O próprio termo escotismo, que significa, em síntese, a arte da exploração, o trabalho do batedor, aquele que vai na frente, tem origem militar. O livro “Aids to Scouting” (“Guia do Escotismo” numa tradução livre), publicado por B-P em 1899, o qual tratava de técnicas de exploração para militares, teve um papel fundamental para o nascimento do Movimento Escoteiro, eis que jovens passaram a adotar algumas das técnicas descritas na obra espontaneamente. Isso chamou a atenção de B-P para uma demanda da juventude por aventura.
É claro que a vida militar envolve dezenas de outros elementos, muitos deles sem qualquer relação com o escotismo. Mas isso não implica em se negar a relevância histórica dessa fonte. Disciplina, ética, cerimonial e simbologia são relevantes para o ser humano civilizado desde sempre.

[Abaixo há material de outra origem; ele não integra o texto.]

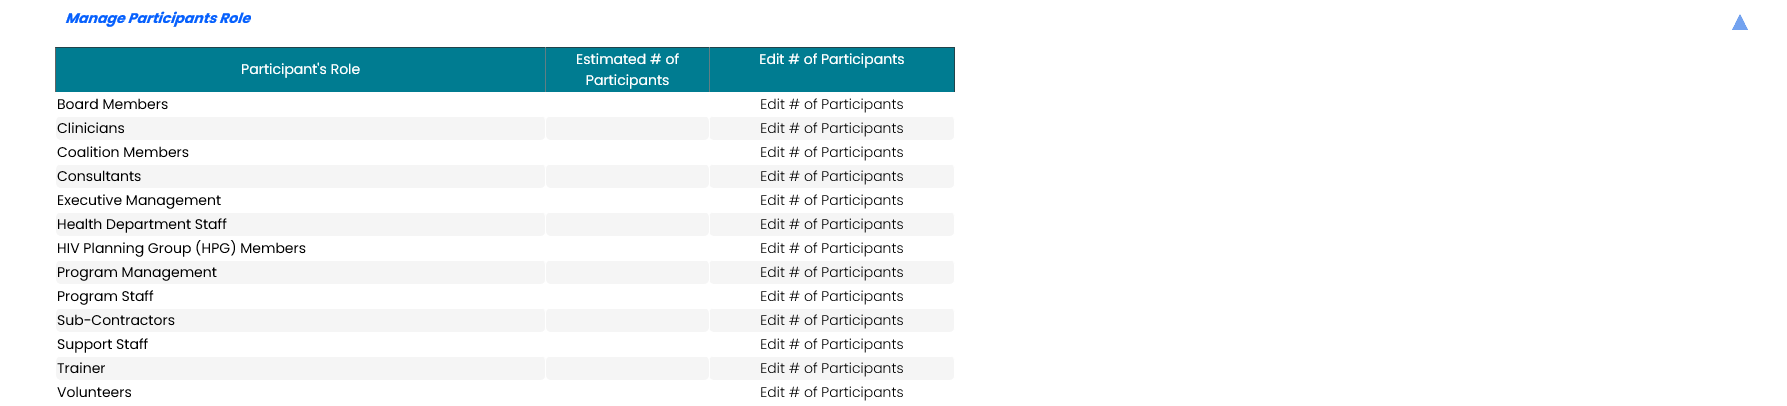Screen dimensions: 1787x406
Task: Edit number of participants for Consultants
Action: tap(831, 176)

Infelizmente por vezes observamos um certo preconceito de alguns voluntários adultos quando da aproximação dos escoteiros com as forças armadas. Não há nenhuma justificativa para isso, pois os militares sempre contribuíram muito para o Movimento Escoteiro, tendo, inclusive, ocorrido através deles a introdução do Movimento no Brasil como todos sabem.
Se de fato já houve na história o mau uso das forças armadas, isso também ocorreu em poderes civis. Assembleias populares e forças civis foram responsáveis por atrocidades notáveis na história, como nos totalitarismos, e até hoje se testemunha graves e recorrentes injustiças praticadas por civis investidos de poder, inclusive muitos em nome da democracia que, na prática, algumas vezes se resume à imposição de força por elites (basta lembrarmos que a Revolução Francesa se iniciou com a pregação de nobres ideais por assembleias populares, teve seu ápice no terror de milhares de cabeças cortadas e acabou resultando na restauração da autocracia e nas desastrosas campanhas imperiais napoleônicas).
Na belíssima palestra “A Educação Pelo Amor Substituindo a Educação Pelo Temor”, realizada no “3o Congresso Internacional de Educação Moral”, Genebra, 1922, B-P chama nossa atenção para o fato de que o Movimento Escoteiro nasce voltado à paz, para levar aos jovens virtudes cavalheirescas e virilidade sem passar pela violência.
Assim sendo, se a “primeira vida” de B-P foi dedicada à guerra, ela foi essencial para que houvesse uma “segunda vida” dedicada à paz. Ele deixou isso sempre muito claro, sem qualquer preconceito e com muito orgulho.
FERNANDO BORGES DE MORAES, é advogado e chefe escoteiro no Amazonas.